The instruments I build, the drawings I create, the projects around the house become historical landmarks imbued with emotion in the story of my life. The P-Bass is when my dog Buckley passed away—I can hear Paul Simon's Graceland, the sketchbook marked with an oak leaf I picked up the night my grandpa died... These are moments captured in sound, wood, paper and pencil.


As The Dynamism Dog approaches completion I’m realizing this bass is 16 years (or so) of my life in one place. 16 years built into this instrument which will be with me going forward. Very familiar, but unfamiliar…



The Dynamism Dog began life as an acoustic guitar. I think I bought it back in 1999, but it could have been 2000 and either way it’s the oldest instrument I have next to my trumpet. I went down to school in Champaign and as my desire to play trumpet lessened I bought Sam Ash’s cheapest Carlo Robelli acoustic guitar with the intention of becoming Eddie Cochran or Brian Setzer or Reverend Horton Heat. But, I found holding down 2 strings and strumming to be challenge enough.


Down in Champaign I became enamored with a local band, The Beauty Shop. Their frontman had an acoustic guitar with a Stratocaster-looking headstock and a single cutaway. So, I thought maybe I could give my acoustic a single cutaway and who knows maybe I could play actual chords. Sitting in my apartment’s living room with my friends I used an exacto knife and a hunk of balsa to take this little guitar to the next level.
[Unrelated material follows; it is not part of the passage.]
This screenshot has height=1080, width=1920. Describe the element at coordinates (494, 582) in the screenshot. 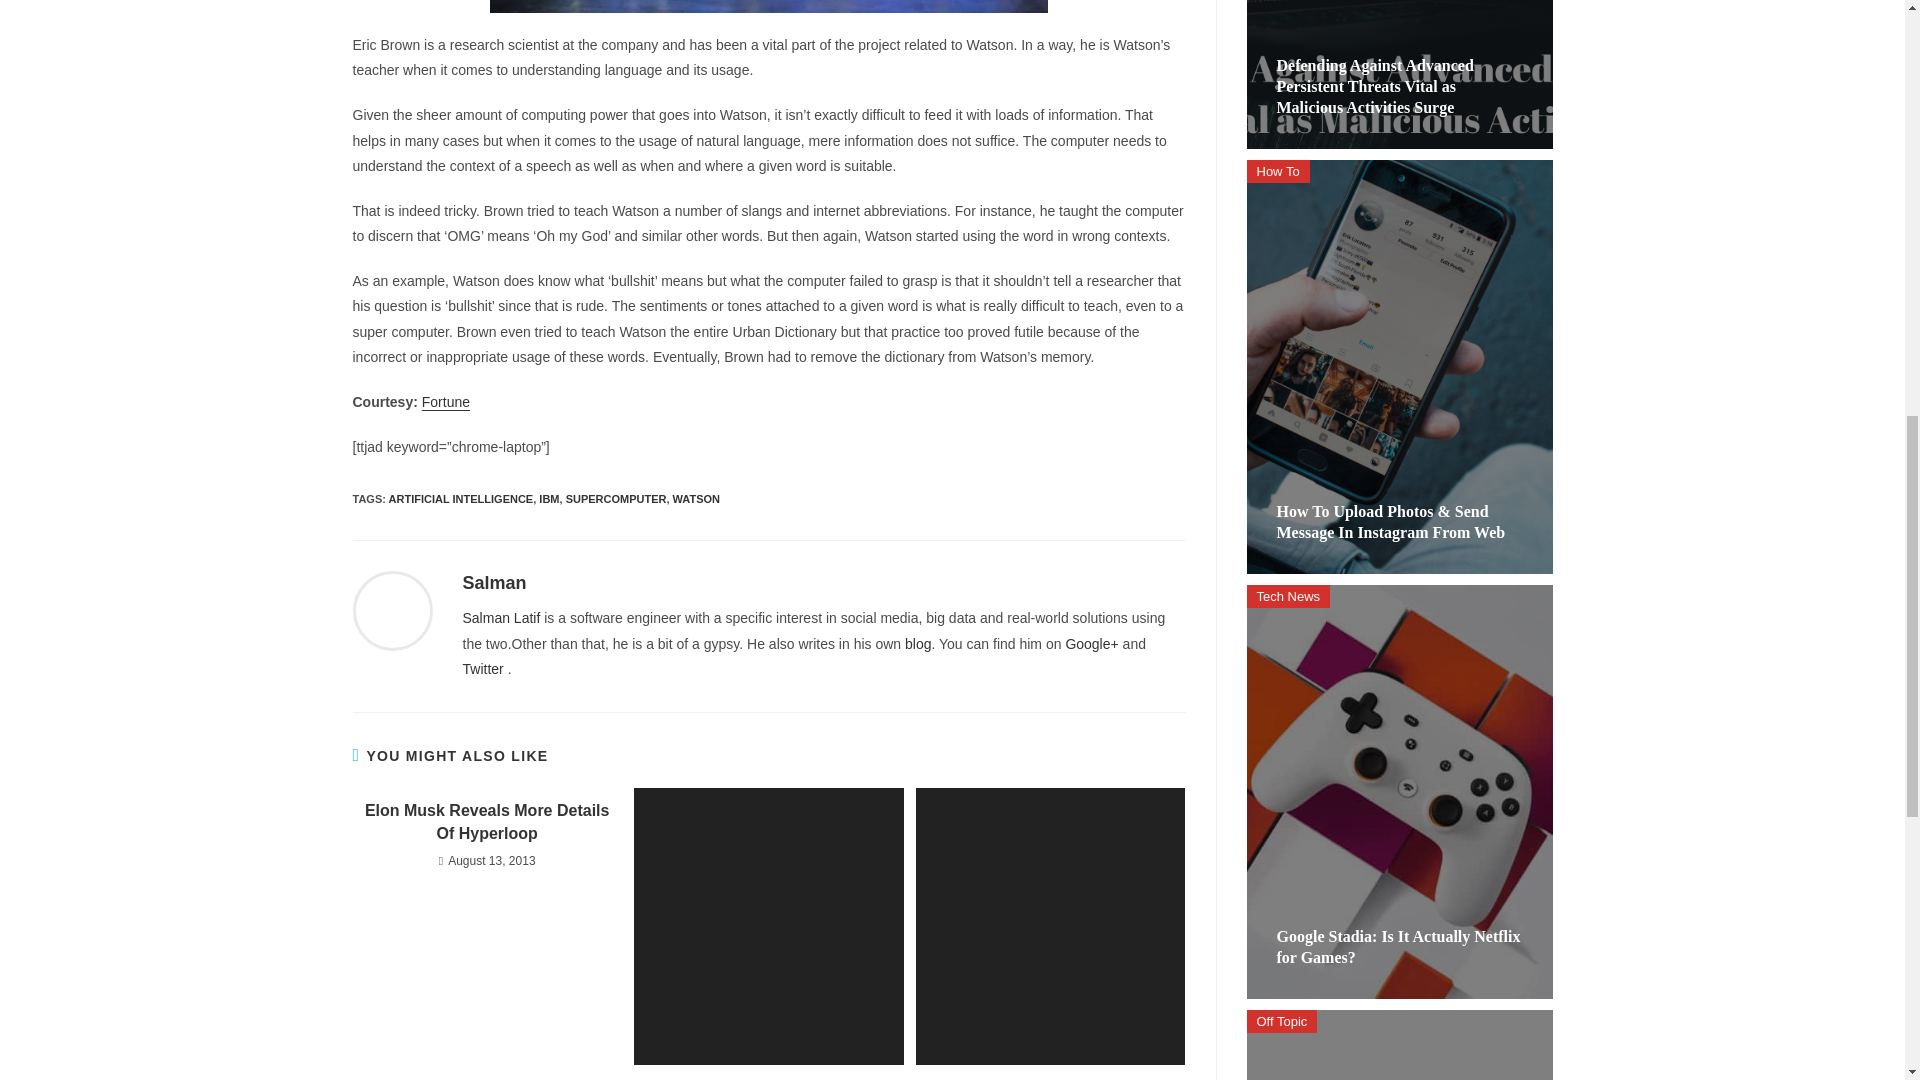

I see `Visit author page` at that location.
My friend, roommate and bandmate Jon, snapped a picture of this, realizing the blasphemy and absurdity of the situation far sooner than I did.
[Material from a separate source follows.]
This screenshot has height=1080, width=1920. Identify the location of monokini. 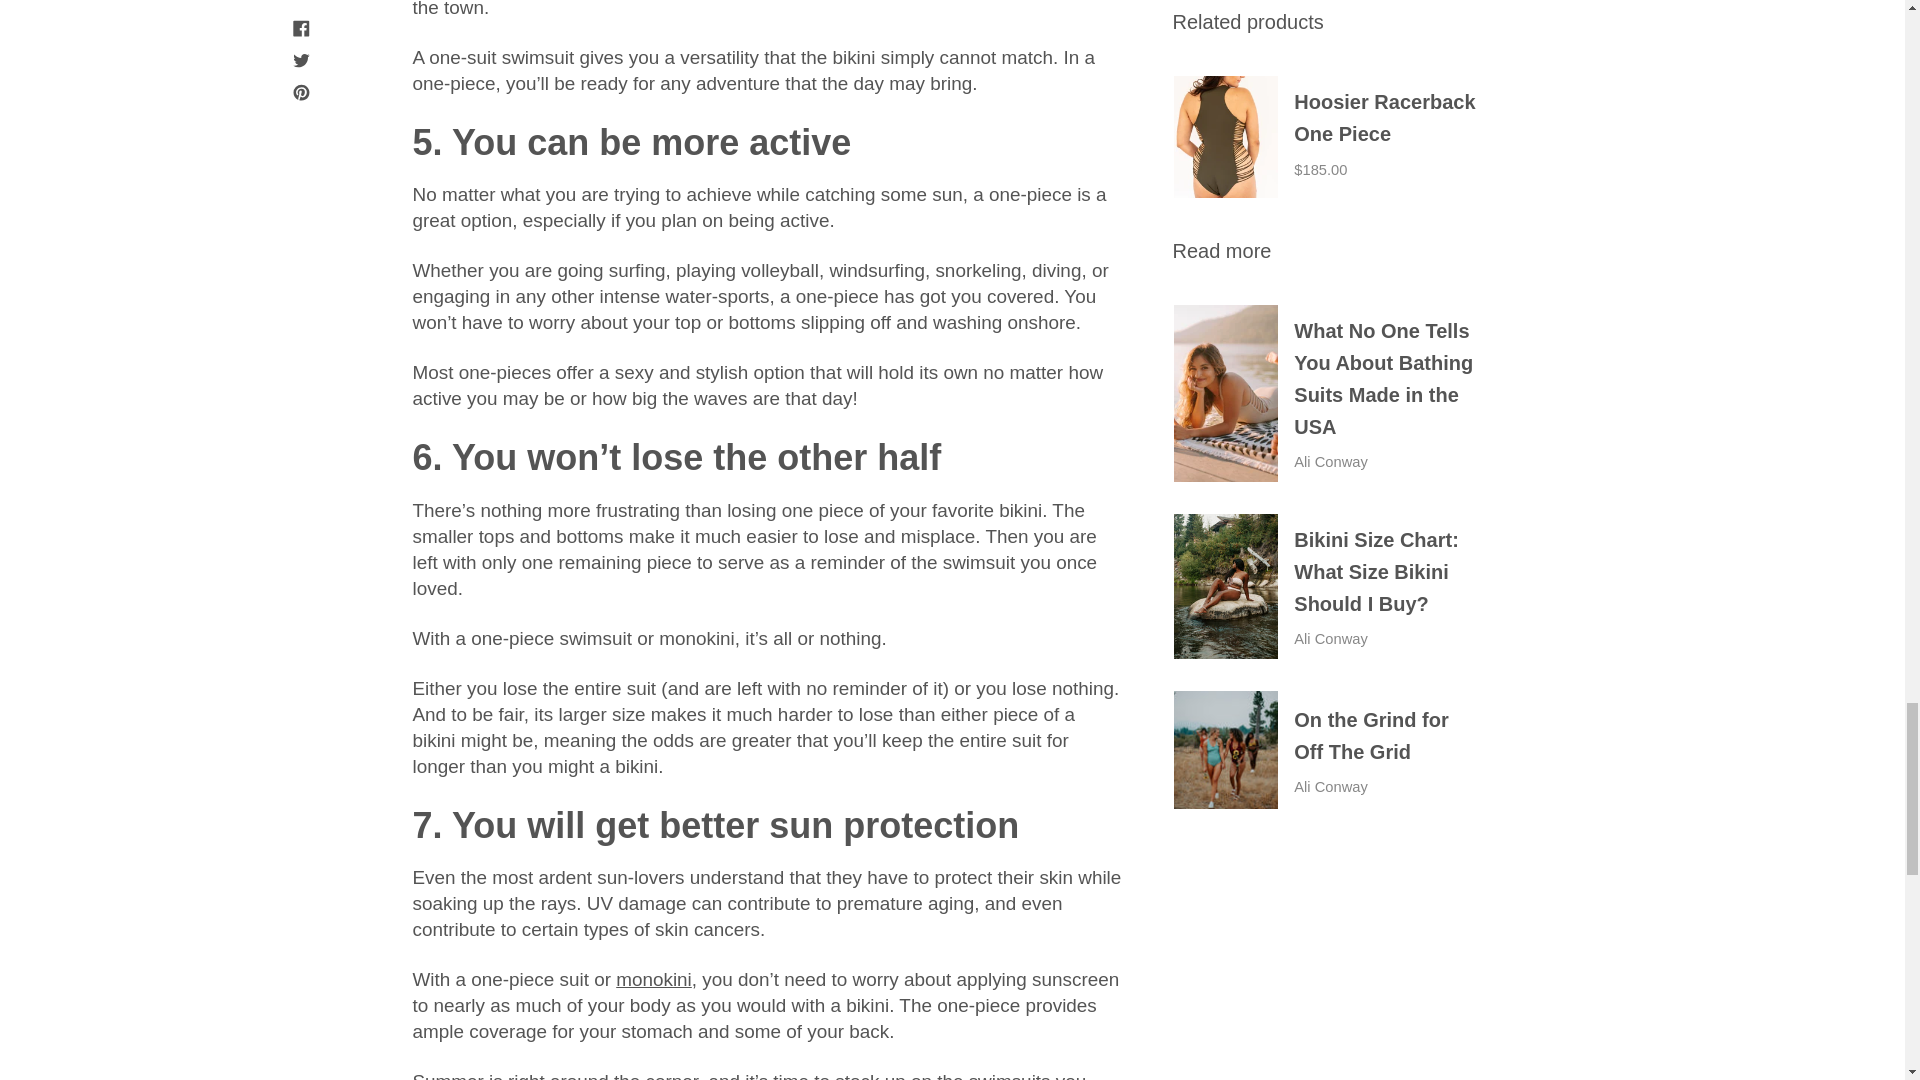
(654, 979).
Although I had every intention of taking Champaign by storm with my mediocre unrequited love songs on acoustic guitar, it was about this time that I bought a bass. I found myself picking up the bass more often and slowly let the acoustic guitar get dusty. What I came to realize—to bastardize George Orwell’s Animal Farm—4 strings good, 6 strings bad. Over the course of a decade I took the acoustic down to 4 strings, down-tuned it, tuned it to fifths, got into Big Joe Williams and coupled the strings and then forgot about it.


The death knell for the acoustic was when I decide to turn it into a long-scale tenor guitar. I took a jig saw to the neck (to narrow it for 4 strings) and with a slip, killed it. So it sat again. The top removed the neck an arthritic appendage.


I had a real sense of remorse for the guitar, it just didn’t seem right to leave it in such a state. Without intention it’s best to let things rest until a direction presents itself…


As I mentioned back on March 13, I felt like I needed an electro-acoustic fretless backup. Here I was with a bass neck, bridge, electrics and 75% of a guitar body. As Home Depot would say (que music) “Let’s Do This.”



I look at this bass—The Dynamism Dog—and I think about the past, I wonder about the future and feel the reality of the present. :


In building or painting, let's call it creating things, there is a pondering and there is work, but also a time frame. These created things are time capsules. Physical objects that represent a reaction to the past marking an intention to move forward. Maybe executed under the pretense of processing the known or processing the unknown, but always marked with the intention of learning and leaving a marker of that thought.




I’ve had a real urge of late to revisit the places I’ve known. Now, I don’t know if that impulse was in its nascent stages when I began the project or if its a result of the project, but this deconstructed acoustic guitar being reconstructed as a bass has been a reflection of the places I’ve known. With this bass I will carry those places with me into the future… and there’s something really interesting about that—maybe “interesting” isn’t the right word… there’s something really comforting and beautiful about that.




Note: I came across a Dutch word: Gezellig which is an abstract noun. It can be translated to mean cozy, nice or quaint, but it can also be translated to mean a general warm feeling resulting from togetherness. It’s essentially untranslatable and some consider it to be the heart of Dutch culture. My hope is that the Dynamism Dog is gezellig.


Comments

Unknown said…
What an incredible story, Donovan. So much beauty in the sharing of history. Thank you.